CRITTER: Meet the clumpy nudibranch

  • Terry Lilley / contributed

    The clumpy nudibranch lacks any kind of shell, and its gills are exposed on its back. They look like small feathers, and can be retracted into their bodies or extended to capture oxygen from the saltwater to breathe.

  • Terry Lilley / contributed

    Nudibranchs are soft-bodied, colorful sea slugs. They live in most of the world’s oceans from a foot deep all the way down to over 100 feet deep.

Nudibranchs are soft-bodied, colorful sea slugs that make millions of dollars for dive companies worldwide each year! They live in most of the world’s oceans from a foot deep all the way down to over 100 feet deep.

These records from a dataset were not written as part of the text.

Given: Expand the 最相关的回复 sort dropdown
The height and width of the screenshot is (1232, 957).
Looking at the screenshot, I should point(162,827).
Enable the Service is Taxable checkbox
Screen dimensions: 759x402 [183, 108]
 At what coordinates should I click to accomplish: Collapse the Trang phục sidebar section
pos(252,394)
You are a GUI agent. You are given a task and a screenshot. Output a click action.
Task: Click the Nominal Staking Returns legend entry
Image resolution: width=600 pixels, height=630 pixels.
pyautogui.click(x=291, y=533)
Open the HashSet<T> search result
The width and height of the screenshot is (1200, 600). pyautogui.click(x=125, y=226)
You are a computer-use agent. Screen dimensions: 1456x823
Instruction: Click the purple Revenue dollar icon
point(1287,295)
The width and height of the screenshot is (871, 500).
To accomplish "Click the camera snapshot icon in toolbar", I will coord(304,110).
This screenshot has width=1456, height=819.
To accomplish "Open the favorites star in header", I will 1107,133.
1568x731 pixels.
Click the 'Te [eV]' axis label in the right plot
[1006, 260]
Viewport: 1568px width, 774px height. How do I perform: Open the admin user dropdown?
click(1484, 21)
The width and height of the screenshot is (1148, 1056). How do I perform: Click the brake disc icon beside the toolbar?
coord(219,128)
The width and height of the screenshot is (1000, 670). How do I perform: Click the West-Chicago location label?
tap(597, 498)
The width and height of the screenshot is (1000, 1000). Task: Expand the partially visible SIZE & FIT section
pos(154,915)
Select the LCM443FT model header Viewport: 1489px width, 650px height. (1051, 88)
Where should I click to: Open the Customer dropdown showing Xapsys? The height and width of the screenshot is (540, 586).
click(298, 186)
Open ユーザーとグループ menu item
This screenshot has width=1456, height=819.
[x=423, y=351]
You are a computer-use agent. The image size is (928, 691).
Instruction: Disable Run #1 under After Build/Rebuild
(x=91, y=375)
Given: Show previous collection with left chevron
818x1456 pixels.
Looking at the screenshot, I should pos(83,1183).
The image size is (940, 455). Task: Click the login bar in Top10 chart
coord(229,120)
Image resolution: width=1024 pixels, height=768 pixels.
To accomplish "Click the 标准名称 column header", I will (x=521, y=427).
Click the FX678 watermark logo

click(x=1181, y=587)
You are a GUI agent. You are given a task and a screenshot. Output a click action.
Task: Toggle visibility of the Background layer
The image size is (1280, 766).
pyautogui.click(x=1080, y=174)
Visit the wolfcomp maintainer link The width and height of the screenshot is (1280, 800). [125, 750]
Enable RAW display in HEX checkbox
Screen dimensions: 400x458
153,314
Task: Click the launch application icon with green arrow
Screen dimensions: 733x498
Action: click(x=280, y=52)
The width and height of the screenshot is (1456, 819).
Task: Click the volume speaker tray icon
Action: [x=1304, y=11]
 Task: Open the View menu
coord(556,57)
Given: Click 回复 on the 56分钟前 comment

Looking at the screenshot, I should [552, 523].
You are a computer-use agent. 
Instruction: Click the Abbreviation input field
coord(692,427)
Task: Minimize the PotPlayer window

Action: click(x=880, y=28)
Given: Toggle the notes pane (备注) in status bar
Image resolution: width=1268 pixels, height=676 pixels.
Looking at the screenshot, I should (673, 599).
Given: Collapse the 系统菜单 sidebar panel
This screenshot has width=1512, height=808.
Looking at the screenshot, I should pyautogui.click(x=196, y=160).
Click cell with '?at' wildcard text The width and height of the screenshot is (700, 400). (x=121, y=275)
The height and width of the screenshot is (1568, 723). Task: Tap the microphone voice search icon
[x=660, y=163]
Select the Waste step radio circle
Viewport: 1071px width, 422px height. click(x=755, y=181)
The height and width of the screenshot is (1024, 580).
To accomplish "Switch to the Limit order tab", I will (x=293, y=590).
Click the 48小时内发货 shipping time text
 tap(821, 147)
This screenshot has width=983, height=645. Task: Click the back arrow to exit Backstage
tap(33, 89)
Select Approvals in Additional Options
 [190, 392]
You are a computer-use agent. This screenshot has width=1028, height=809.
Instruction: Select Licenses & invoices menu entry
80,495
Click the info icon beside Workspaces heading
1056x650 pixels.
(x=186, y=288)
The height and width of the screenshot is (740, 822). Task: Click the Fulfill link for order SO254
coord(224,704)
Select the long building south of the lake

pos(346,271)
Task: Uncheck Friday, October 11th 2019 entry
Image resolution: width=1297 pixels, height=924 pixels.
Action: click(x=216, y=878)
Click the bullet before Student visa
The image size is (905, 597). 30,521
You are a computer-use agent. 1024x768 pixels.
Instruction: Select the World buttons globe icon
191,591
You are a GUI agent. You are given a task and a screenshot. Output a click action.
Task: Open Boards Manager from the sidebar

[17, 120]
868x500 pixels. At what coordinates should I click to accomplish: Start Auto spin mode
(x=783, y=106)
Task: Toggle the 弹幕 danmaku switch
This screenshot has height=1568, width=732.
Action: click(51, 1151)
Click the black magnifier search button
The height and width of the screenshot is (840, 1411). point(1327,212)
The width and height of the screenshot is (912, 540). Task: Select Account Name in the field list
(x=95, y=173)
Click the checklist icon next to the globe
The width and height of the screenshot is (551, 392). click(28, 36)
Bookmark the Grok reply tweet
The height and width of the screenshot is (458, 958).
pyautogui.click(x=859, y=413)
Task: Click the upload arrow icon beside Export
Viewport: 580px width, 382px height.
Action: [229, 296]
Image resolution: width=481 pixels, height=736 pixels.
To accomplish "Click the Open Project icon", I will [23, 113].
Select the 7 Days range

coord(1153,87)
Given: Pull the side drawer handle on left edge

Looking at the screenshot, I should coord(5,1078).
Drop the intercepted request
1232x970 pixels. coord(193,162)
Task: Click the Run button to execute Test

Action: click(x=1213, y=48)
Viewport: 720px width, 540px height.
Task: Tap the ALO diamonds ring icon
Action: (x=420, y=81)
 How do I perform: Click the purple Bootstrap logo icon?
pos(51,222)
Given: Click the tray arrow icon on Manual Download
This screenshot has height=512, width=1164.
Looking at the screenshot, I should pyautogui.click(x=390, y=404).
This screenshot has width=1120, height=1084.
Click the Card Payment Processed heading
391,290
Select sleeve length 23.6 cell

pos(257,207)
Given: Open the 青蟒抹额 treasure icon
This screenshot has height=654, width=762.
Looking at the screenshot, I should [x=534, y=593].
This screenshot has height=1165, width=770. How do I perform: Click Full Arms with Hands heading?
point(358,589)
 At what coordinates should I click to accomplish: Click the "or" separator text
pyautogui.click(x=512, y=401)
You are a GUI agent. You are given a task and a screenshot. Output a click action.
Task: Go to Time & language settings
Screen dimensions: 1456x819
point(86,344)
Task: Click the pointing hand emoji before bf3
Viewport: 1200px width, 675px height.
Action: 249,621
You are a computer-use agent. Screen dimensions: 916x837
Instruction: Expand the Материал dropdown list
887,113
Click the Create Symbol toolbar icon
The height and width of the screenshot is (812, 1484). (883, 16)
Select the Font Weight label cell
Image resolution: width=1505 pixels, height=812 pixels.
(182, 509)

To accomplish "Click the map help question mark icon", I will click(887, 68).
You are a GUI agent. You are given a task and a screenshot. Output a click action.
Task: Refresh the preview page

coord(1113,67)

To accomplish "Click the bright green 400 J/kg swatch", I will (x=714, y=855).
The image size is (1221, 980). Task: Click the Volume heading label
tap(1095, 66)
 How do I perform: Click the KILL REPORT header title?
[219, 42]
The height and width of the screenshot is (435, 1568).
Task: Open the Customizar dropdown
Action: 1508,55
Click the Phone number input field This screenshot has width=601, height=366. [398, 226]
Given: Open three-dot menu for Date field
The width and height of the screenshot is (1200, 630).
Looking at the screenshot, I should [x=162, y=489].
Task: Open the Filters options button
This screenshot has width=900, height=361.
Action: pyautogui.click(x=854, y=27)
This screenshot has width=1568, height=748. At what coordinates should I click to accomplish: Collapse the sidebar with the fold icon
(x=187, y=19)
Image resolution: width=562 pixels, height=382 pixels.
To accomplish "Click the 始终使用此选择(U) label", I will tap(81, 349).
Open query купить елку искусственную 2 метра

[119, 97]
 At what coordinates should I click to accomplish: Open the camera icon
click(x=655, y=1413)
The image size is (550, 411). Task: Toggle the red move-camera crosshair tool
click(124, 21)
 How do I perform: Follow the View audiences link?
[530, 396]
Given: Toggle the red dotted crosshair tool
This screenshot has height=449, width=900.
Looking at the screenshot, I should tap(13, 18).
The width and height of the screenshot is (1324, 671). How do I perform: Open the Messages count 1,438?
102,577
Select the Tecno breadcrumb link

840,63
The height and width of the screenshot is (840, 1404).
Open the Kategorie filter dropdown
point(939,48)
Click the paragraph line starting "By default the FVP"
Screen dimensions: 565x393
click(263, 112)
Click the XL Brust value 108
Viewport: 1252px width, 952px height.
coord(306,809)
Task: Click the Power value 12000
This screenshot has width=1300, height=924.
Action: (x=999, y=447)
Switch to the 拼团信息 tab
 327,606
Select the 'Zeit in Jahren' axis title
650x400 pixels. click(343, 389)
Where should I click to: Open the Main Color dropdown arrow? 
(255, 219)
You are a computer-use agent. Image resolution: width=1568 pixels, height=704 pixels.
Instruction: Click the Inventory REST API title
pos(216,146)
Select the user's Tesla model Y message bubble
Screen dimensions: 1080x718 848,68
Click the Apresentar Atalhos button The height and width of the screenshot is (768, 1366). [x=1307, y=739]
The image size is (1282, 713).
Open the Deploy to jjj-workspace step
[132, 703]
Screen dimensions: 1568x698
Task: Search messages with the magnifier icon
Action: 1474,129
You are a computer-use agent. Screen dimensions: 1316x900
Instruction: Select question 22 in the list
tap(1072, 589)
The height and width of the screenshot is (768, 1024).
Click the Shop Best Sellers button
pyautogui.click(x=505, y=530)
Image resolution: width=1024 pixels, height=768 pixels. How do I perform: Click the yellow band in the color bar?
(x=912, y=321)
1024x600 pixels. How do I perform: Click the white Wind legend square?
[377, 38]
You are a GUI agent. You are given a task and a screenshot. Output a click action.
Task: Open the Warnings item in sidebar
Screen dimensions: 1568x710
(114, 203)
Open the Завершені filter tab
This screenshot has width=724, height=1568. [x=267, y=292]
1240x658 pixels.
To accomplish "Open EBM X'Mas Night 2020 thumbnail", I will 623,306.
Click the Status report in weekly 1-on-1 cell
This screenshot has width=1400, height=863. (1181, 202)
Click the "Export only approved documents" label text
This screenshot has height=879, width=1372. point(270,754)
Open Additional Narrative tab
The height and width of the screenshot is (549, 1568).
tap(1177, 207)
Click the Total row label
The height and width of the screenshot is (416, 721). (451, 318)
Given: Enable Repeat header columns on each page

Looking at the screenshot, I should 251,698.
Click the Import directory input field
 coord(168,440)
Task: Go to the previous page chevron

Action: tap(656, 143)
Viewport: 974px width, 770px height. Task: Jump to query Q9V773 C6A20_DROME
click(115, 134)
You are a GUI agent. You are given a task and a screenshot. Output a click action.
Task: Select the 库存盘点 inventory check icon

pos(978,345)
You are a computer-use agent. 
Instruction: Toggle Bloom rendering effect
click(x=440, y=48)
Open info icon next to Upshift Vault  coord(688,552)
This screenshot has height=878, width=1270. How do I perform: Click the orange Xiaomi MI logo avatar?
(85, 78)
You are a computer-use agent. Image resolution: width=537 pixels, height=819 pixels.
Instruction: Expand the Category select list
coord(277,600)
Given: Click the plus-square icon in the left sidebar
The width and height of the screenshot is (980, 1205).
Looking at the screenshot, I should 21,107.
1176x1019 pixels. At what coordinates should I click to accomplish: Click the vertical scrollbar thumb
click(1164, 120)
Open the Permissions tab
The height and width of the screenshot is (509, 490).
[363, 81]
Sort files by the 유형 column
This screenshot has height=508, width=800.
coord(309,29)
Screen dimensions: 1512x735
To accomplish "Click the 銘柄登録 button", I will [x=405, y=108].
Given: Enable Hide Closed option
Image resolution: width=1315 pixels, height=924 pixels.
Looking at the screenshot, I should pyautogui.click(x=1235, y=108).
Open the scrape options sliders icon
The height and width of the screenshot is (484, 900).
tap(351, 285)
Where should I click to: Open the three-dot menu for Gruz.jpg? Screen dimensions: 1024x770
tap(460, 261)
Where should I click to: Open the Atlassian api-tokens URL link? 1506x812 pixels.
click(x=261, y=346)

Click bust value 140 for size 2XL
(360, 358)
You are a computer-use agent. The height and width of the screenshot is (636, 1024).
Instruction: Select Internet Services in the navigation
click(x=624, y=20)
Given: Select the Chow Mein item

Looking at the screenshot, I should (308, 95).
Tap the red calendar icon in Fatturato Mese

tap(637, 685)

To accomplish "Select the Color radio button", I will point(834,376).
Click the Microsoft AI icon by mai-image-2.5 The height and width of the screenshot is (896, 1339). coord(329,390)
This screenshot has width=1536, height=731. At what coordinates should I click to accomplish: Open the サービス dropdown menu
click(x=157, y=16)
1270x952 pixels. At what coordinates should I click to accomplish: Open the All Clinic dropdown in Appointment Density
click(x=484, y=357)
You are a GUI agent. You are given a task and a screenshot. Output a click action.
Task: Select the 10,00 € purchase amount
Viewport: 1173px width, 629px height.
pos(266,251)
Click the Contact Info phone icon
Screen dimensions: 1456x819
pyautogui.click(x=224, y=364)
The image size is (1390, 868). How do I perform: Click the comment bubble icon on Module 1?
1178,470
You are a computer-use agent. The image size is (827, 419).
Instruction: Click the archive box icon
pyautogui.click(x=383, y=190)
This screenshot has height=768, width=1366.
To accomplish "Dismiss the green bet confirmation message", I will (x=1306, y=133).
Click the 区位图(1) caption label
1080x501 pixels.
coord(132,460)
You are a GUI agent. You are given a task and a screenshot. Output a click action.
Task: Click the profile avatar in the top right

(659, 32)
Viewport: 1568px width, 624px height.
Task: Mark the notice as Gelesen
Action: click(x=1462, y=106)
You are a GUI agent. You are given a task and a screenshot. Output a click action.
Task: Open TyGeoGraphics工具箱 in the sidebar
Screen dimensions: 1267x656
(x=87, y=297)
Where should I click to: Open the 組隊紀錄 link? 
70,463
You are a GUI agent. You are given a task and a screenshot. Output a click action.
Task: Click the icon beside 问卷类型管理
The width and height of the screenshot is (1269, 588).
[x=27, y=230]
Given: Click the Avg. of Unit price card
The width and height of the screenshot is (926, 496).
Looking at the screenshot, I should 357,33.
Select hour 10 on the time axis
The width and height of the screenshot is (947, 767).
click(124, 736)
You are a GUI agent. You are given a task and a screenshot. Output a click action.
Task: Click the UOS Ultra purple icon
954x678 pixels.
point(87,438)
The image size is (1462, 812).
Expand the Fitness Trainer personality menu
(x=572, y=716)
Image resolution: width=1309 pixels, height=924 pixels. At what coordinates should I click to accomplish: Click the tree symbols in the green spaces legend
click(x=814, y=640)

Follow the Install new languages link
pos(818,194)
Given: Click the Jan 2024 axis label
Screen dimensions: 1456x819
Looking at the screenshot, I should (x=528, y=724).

Divers travel all around the globe to take pictures of these tiny reef creatures because many of them have crazy beautiful colors and patterns. Just Google “nudibranch” and you might be amazed at what you find.

In Hawai‘i, we have one of the largest nudibranchs on Earth, that grows to 10 inches long. Most nudibranchs are one to two inches. The clumpy nudibranch lacks any kind of shell, and its gills are exposed on its back. They look like small feathers, and can be retracted into their bodies or extended to capture oxygen from the saltwater to breathe. Nudibranchs lack eyes, but they have two antennae for sensing their surroundings.

The clumpy nudibranch is one of the rare species that comes out to feed during the day, so you might find one feeding in a calm lagoon. They eat sponges that are toxic to most other animals. When the nudibranch eats the sponge it absorbs the toxins so predators won’t eat it. That would be like us eating a poisonous mushroom so we would become toxic so a top predator like a saltwater crocodile would never eat us!

Nudibranchs are a type of dorid sea slug, and that name came from Greek mythology. Dorid is a sea nymph or divine ocean spirit. In Hawai‘i, the nudibranchs do not have Hawaiian names because they were never collected for food or medicine.

It is really a treat to see one of these soft, frilly creatures when out snorkeling, and I have met divers who have spent over $200,000 to travel around the world to just take pictures of nudibranchs!

You can see the clumpy nudibranch in action on my underwater educational web page, underwater2web.com. Go to the marine-life-identification link and you can see all of the different nudibranch species that call Hawai‘i home.

•••

Terry Lilley is a marine biologist living in Hanalei and co-founder of Reef Guardians Hawai‘i, a nonprofit on a mission to provide education and resources to protect the coral reef. To donate to Reef Guardians Hawaii go to www.reefguardianshawaii.org.

0 Comments

Your email address will not be published. Required fields are marked *

*

By participating in online discussions you acknowledge that you have agreed to the TERMS OF SERVICE. An insightful discussion of ideas and viewpoints is encouraged, but comments must be civil and in good taste, with no personal attacks. If your comments are inappropriate, you may be banned from posting. To report comments that you believe do not follow our guidelines, send us an email.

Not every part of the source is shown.